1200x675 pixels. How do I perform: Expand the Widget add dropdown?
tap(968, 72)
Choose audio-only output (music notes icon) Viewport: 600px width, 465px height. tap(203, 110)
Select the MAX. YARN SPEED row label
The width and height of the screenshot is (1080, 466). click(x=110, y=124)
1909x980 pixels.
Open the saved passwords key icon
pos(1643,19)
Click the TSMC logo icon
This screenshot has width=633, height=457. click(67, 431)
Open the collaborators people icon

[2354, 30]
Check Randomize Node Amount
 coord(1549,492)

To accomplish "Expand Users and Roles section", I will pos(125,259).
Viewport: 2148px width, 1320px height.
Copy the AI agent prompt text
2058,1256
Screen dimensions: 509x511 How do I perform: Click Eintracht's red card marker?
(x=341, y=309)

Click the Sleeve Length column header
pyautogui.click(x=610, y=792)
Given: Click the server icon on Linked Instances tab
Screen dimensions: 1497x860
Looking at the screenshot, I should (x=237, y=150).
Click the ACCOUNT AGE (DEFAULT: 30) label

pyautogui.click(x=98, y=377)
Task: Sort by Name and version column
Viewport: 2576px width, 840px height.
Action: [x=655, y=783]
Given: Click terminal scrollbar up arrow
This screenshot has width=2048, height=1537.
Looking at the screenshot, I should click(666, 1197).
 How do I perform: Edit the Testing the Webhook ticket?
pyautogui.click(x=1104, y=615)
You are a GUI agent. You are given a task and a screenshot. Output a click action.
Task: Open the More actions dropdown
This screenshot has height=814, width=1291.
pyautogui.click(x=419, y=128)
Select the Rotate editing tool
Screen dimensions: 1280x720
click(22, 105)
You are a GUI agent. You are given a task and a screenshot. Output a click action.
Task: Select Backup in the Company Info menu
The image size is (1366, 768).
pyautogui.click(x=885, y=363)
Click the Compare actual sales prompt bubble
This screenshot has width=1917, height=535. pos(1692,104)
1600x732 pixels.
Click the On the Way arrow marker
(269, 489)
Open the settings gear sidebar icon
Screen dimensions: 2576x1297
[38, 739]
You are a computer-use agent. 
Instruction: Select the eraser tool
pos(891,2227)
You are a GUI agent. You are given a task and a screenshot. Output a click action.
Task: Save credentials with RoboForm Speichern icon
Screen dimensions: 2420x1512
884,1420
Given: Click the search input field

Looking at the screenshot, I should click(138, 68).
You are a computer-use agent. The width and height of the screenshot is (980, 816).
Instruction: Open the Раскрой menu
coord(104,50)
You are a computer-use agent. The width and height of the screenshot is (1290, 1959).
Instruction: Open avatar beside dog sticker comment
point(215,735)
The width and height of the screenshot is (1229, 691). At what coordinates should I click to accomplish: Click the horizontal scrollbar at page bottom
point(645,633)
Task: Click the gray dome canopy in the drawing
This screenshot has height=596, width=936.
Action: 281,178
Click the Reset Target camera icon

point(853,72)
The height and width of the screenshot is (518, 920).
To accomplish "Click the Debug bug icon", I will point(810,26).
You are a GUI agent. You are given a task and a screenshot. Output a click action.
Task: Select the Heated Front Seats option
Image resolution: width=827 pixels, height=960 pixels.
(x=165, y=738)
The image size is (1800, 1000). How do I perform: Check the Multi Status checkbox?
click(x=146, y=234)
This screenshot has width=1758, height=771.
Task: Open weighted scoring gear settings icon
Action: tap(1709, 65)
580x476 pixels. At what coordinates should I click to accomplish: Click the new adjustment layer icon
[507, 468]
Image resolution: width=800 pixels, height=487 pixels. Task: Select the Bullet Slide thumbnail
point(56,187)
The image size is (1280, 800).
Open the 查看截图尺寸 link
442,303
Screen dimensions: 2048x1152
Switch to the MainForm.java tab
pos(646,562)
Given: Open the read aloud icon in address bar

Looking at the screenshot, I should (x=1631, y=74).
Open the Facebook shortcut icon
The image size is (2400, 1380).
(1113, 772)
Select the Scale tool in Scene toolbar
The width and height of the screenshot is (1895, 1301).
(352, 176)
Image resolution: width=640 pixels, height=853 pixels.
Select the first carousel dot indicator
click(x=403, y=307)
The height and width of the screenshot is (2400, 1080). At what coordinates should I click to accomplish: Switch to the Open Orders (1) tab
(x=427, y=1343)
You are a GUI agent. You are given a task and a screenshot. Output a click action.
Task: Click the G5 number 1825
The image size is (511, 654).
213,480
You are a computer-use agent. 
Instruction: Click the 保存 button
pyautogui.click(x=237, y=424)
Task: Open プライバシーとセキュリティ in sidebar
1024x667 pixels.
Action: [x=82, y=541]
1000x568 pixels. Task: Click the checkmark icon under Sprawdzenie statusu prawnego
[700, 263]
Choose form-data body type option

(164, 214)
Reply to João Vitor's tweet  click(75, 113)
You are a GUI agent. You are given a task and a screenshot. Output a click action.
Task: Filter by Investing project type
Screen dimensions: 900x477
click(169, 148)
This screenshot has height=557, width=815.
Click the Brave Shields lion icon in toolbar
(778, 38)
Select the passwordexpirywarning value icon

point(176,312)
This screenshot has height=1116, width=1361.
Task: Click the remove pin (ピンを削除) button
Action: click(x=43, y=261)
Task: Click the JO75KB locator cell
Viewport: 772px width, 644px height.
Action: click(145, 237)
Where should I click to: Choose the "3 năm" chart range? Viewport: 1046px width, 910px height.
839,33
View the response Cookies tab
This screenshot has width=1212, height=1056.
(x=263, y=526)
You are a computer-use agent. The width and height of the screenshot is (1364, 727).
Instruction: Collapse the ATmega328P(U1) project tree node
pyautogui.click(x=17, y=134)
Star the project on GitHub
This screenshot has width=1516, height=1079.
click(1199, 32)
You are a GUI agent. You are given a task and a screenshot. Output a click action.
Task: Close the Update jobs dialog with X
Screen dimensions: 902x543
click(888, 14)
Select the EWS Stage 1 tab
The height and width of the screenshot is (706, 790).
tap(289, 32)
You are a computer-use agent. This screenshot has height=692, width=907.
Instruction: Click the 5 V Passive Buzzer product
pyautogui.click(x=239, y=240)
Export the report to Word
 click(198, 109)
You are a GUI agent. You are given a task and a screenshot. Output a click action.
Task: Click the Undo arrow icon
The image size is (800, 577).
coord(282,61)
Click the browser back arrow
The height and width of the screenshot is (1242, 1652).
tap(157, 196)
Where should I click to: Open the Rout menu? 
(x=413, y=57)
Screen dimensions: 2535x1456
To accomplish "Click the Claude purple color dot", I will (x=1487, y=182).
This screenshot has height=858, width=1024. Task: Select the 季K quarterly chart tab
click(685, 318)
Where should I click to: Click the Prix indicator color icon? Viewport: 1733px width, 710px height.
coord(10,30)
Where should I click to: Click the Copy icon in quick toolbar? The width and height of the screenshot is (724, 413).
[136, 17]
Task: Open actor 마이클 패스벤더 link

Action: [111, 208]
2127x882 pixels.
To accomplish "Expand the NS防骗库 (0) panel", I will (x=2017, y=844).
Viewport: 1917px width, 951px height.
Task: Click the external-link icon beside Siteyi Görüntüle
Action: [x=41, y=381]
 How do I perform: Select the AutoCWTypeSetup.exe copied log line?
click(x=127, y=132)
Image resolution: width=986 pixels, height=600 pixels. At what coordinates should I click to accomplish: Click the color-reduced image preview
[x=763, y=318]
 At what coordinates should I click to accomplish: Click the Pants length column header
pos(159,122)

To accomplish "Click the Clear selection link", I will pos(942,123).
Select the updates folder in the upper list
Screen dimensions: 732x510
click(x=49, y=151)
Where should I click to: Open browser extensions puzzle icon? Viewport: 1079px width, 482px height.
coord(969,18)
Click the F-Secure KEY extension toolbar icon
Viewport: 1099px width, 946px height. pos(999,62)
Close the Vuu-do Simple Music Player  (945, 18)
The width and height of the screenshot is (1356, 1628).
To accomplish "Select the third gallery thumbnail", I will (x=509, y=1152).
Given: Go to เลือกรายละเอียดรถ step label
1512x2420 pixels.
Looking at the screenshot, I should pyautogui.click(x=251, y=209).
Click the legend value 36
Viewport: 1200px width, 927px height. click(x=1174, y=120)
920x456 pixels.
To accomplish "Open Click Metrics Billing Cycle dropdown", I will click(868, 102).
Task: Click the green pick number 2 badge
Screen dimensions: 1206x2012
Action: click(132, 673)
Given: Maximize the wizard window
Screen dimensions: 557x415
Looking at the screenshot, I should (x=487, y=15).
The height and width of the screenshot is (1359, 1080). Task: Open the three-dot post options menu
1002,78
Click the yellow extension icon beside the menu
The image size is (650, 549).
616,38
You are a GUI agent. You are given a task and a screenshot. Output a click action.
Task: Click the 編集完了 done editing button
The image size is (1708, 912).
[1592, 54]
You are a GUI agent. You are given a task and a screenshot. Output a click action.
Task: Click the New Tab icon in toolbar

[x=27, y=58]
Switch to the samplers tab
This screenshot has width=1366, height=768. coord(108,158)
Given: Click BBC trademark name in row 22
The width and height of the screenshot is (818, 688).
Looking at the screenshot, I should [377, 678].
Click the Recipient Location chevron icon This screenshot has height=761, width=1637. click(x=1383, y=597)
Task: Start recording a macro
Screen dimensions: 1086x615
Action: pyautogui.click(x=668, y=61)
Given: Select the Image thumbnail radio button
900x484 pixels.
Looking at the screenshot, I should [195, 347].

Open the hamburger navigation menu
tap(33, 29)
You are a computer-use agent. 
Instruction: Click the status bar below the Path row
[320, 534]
++++++++
Pick out each line of the records above that contains the string "header". Case counts, so list only the lines where it appears with the same capitalization.

Correct result
Click the Sleeve Length column header
 At what coordinates should I click to accomplish: Click the Pants length column header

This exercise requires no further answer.